Gaya hidup(life style) yang jelek (banyak makan, jarang olahraga, minum alkohol, dll.)
Keberadaan penyakit lain, sering menderita stress juga dapat menjadi penyebab terjadinya
diabetes mellitus.
Selain itu perubahan fungsi fisik yang menyebabkan keletihan dapat menutupi tanda dan
gejala diabetes dan menghalangi lansia untuk mencari bantuan medis. Keletihan, perlu
bangun pada malam hari untuk buang air kecil, dan infeksi yang sering merupakan indikator
diabetes yang mungkin tidak diperhatikan oleh lansia dan anggota keluarganya karena
mereka percaya bahwa hal tersebut adalah bagian dari proses penuaan itu sendiri.
4. Klasifikasi
Diabetes melitus tipe I:
Destruksi sel beta, umumnya menjurus ke defisiensi insulin absolut baik melalui proses
imunologik maupun idiopatik. Karakteristik Diabetes Melitus tipe I:
Mudah terjadi ketoasidosis
Pengobatan harus dengan insulin
Onset akut
Biasanya kurus
Biasanya terjadi pada umur yang masih muda
Berhubungan dengan HLA-DR3 dan DR4
Didapatkan antibodi sel islet
10%nya ada riwayat diabetes pada keluarga
Diabetes melitus tipe II:
Bervariasi mulai yang predominan resistensi insulin disertai defisiensi insulin relatif sampai
yang predominan gangguan sekresi insulin bersama resistensi insulin. Karakteristik DM tipe
II:
Sukar terjadi ketoasidosis
Pengobatan tidak harus dengan insulin
Onset lambat
Gemuk atau tidak gemuk
Biasanya terjadi pada umur > 45 tahun
Tidak berhubungan dengan HLA
Tidak ada antibodi sel islet
30%nya ada riwayat diabetes pada keluarga
100% kembar identik terkena

5. Manifestasi Klinis
Keluhan umum pasien DM seperti poliuria, polidipsia, polifagia pada lansia umumnya
tidak ada.
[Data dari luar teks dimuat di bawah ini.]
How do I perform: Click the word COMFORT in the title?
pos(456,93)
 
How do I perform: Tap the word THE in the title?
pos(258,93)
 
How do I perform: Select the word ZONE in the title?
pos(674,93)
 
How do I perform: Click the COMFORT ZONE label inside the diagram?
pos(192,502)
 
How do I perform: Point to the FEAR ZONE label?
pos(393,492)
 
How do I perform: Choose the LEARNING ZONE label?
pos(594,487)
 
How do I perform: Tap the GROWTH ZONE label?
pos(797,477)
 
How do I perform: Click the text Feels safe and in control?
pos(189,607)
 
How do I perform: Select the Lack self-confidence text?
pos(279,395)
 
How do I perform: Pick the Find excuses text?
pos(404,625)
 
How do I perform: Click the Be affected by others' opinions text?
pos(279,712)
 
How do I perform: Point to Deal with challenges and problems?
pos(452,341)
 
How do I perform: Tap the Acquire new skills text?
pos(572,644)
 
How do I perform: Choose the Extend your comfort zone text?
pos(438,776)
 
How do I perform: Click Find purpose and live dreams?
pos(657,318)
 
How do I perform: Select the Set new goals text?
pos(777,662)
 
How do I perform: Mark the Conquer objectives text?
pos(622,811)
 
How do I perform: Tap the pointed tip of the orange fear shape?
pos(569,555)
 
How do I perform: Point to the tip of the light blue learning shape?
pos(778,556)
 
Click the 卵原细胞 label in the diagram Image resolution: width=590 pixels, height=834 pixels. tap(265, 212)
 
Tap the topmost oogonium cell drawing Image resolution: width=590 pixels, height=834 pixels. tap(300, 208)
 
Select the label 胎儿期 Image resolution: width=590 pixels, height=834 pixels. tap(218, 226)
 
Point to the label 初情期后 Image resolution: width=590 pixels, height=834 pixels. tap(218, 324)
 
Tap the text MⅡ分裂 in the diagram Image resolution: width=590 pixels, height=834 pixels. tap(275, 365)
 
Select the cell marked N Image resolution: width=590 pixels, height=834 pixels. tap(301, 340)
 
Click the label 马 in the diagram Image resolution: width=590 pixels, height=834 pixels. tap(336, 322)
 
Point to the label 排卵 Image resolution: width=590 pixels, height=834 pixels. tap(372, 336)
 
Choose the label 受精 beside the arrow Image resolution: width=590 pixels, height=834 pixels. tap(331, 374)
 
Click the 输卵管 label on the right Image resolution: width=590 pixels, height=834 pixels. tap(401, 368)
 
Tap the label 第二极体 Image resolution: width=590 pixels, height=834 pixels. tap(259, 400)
Osmotik diuresis akibat glukosuria tertunda disebabkan ambang ginjal yang tinggi,
dan dapat muncul keluhan nokturia disertai gangguan tidur, atau bahkan inkontinensia urin.
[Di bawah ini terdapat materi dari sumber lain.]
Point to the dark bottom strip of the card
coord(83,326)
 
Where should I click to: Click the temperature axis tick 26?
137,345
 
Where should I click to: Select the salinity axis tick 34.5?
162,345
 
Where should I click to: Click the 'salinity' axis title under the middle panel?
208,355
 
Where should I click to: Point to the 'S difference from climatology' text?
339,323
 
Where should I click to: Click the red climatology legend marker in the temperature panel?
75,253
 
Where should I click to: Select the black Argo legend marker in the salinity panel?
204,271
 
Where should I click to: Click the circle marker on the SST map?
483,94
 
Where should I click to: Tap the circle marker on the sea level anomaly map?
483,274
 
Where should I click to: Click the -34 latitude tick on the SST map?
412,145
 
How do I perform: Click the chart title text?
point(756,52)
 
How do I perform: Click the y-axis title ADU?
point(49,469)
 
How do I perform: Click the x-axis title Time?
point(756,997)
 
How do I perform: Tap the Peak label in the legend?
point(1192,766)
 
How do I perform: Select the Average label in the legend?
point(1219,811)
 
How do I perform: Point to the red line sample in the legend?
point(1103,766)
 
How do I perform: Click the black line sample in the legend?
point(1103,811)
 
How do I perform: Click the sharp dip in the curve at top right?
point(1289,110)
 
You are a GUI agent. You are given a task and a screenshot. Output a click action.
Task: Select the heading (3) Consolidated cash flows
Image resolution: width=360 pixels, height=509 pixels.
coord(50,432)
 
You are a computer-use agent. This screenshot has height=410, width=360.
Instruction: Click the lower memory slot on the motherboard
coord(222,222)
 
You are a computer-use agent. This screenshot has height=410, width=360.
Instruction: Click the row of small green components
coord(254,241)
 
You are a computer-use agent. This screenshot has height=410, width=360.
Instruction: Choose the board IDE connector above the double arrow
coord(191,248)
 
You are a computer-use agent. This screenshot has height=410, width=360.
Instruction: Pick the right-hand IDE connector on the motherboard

Perasaan haus pada pasien DM lansia kurang dirasakan, akibatnya mereka tidak bereaksi
adekuat terhadap dehidrasi. Karena itu tidak terjadi polidipsia atau baru terjadi pada stadium
lanjut. Sebaliknya yang sering mengganggu pasien adalah keluhan akibat komplikasi
degeneratif kronik pada pembuluh darah dan saraf.
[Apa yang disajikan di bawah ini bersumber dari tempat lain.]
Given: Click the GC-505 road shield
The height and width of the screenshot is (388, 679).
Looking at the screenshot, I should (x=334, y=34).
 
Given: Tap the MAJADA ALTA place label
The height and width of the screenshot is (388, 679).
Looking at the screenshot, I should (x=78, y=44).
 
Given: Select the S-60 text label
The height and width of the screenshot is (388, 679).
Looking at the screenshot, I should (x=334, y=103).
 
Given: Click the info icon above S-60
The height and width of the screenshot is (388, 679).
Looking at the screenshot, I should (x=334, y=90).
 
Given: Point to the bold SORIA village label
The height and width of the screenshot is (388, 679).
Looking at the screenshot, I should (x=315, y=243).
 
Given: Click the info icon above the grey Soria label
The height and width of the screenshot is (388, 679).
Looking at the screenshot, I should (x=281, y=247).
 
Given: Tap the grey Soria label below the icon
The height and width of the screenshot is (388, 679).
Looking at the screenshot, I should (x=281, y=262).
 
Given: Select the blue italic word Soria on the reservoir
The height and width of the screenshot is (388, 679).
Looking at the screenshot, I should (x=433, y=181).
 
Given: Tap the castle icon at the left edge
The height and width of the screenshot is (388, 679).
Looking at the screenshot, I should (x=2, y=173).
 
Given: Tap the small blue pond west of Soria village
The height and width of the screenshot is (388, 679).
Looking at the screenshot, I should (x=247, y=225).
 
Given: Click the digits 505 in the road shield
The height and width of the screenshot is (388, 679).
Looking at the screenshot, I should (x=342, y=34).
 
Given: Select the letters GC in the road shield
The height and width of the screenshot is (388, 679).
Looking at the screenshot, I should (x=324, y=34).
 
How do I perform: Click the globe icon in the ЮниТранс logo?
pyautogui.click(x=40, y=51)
Pada DM lansia terdapat perubahan patofisiologi akibat proses menua, sehingga
gambaran klinisnya bervariasi dari kasus tanpa gejala sampai kasus dengan komplikasi yang
luas. Keluhan yang sering muncul adalah adanya gangguan penglihatan karena katarak, rasa
kesemutan pada tungkai serta kelemahan otot (neuropati perifer) dan luka pada tungkai yang
sukar sembuh dengan pengobatan lazim.
Menurut Supartondo, gejala-gejala akibat DM pada usia lanjut yang sering ditemukan
adalah :
a. Katarak
b. Glaukoma
c. Retinopati
d. Gatal seluruh badan
e. Pruritus Vulvae
f. Infeksi bakteri kulit
g. Infeksi jamur di kulit
h. Dermatopati
i. Neuropati perifer
j. Neuropati viseral
k. Amiotropi
l. Ulkus Neurotropik
m. Penyakit ginjal
n. Penyakit pembuluh darah perifer
o. Penyakit koroner
p. Penyakit pembuluh darah otak
q. Hipertensi

6. Patofisiologi
Dalam proses metabolisme, insulin memegang peranan penting yaitu memasukkan
glukosa ke dalam sel yang digunakan sebagai bahan bakar. Insulin adalah suatu zat atau
hormon yang dihasilkan oleh sel beta di pankreas. Bila insulin tidak ada maka glukosa tidak
dapat masuk sel dengan akibat glukosa akan tetap berada di pembuluh darah yang artinya
kadar glukosa di dalam darah meningkat.
Pada Diabetes melitus tipe 1 terjadi kelainan sekresi insulin oleh sel beta pankreas.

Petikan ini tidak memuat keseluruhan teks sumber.